Texte fourni
2. Aux termes de l'article 1499 du code général des impôts : " La valeur locative des immobilisations industrielles passibles de la taxe foncière sur les propriétés bâties est déterminée en appliquant au prix de revient de leurs différents éléments, revalorisé à l'aide des coefficients qui avaient été prévus pour la révision des bilans, des taux d'intérêt fixés par décret en Conseil d'Etat (...) ". Revêtent un caractère industriel, au sens de ces dispositions, les établissements dont l'activité nécessite d'importants moyens techniques, non seulement lorsque cette activité consiste en la fabrication ou la transformation de biens corporels mobiliers, mais aussi lorsque le rôle des installations techniques, matériels et outillages mis en oeuvre, fût-ce pour les besoins d'une autre activité, est prépondérant.

Informations affichées
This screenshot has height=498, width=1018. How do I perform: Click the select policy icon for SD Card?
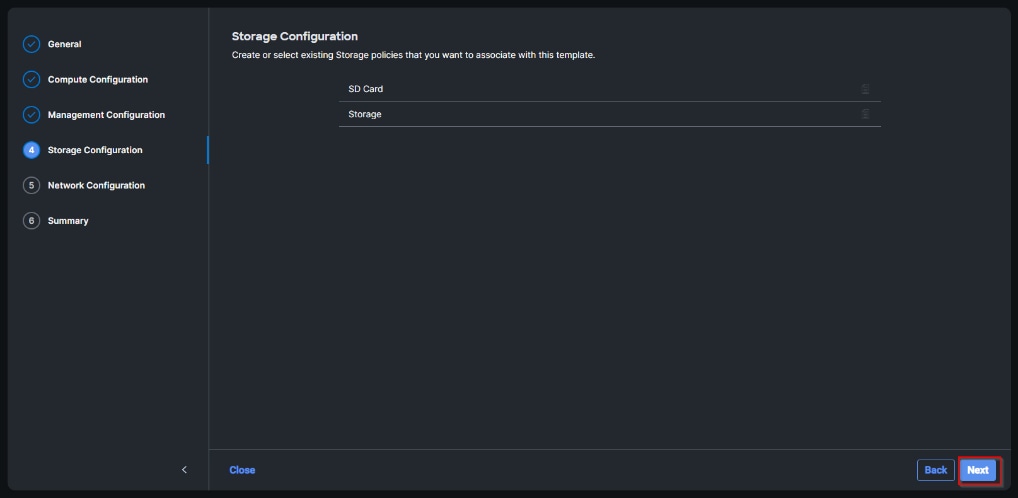tap(865, 89)
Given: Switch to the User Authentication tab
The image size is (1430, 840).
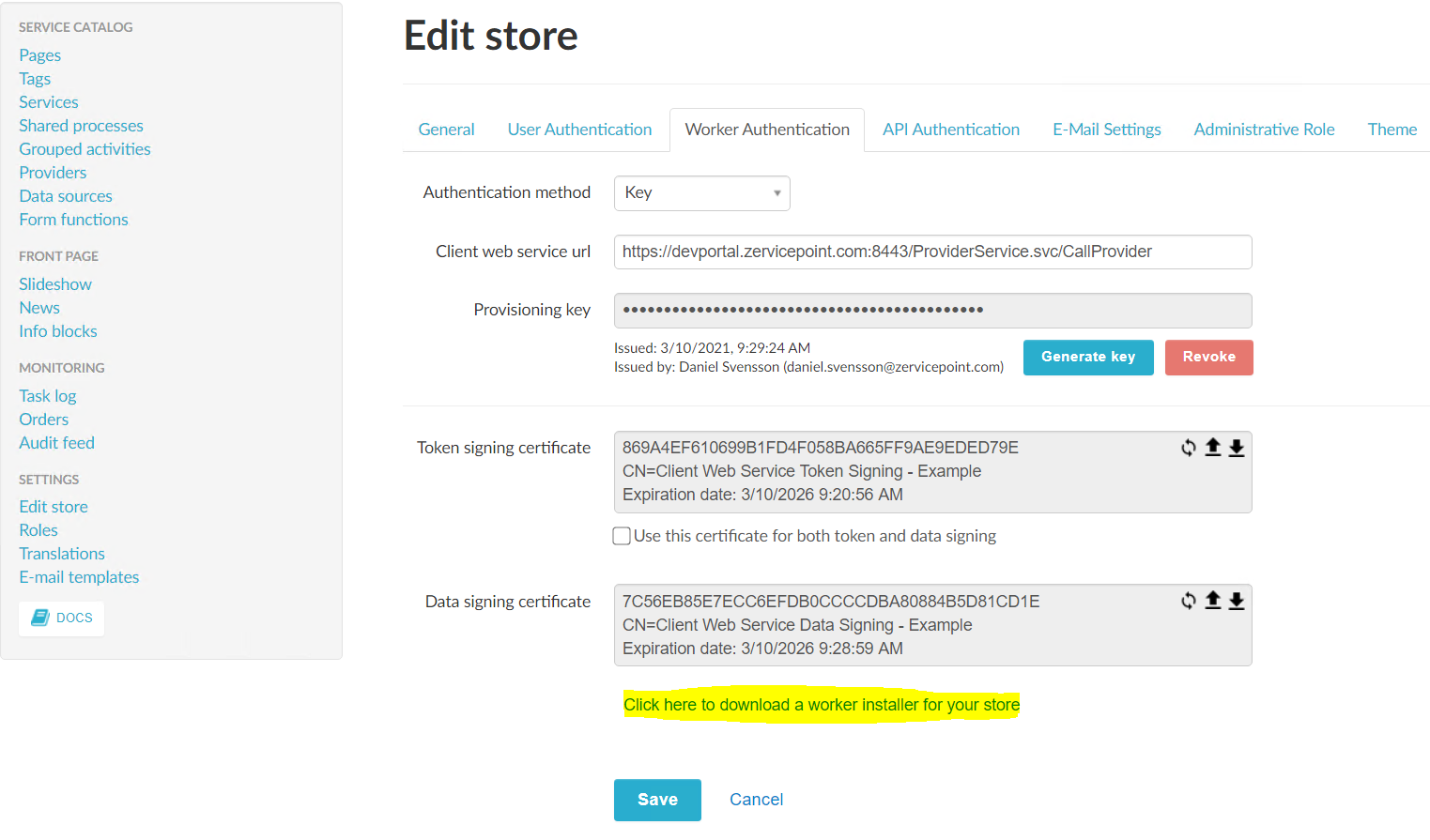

Travail à réaliser
A: D'après le texte fourni, par quel acte sont fixés les taux d'intérêt appliqués au prix de revient revalorisé des immobilisations industrielles ?
B: Reprenez le passage du texte fourni qui s'ouvre sur les mots contenant « 2. Aux termes » et se clôt sur « activité, est prépondérant. », en renommant « prix de revient » en « coût d'acquisition ».
Les lignes n'ont aucun lien avec le texte fourni.

Résultats par tâche
A: Par décret en Conseil d'Etat.

B:
2. Aux termes de l'article 1499 du code général des impôts : " La valeur locative des immobilisations industrielles passibles de la taxe foncière sur les propriétés bâties est déterminée en appliquant au coût d'acquisition de leurs différents éléments, revalorisé à l'aide des coefficients qui avaient été prévus pour la révision des bilans, des taux d'intérêt fixés par décret en Conseil d'Etat (...) ". Revêtent un caractère industriel, au sens de ces dispositions, les établissements dont l'activité nécessite d'importants moyens techniques, non seulement lorsque cette activité consiste en la fabrication ou la transformation de biens corporels mobiliers, mais aussi lorsque le rôle des installations techniques, matériels et outillages mis en oeuvre, fût-ce pour les besoins d'une autre activité, est prépondérant.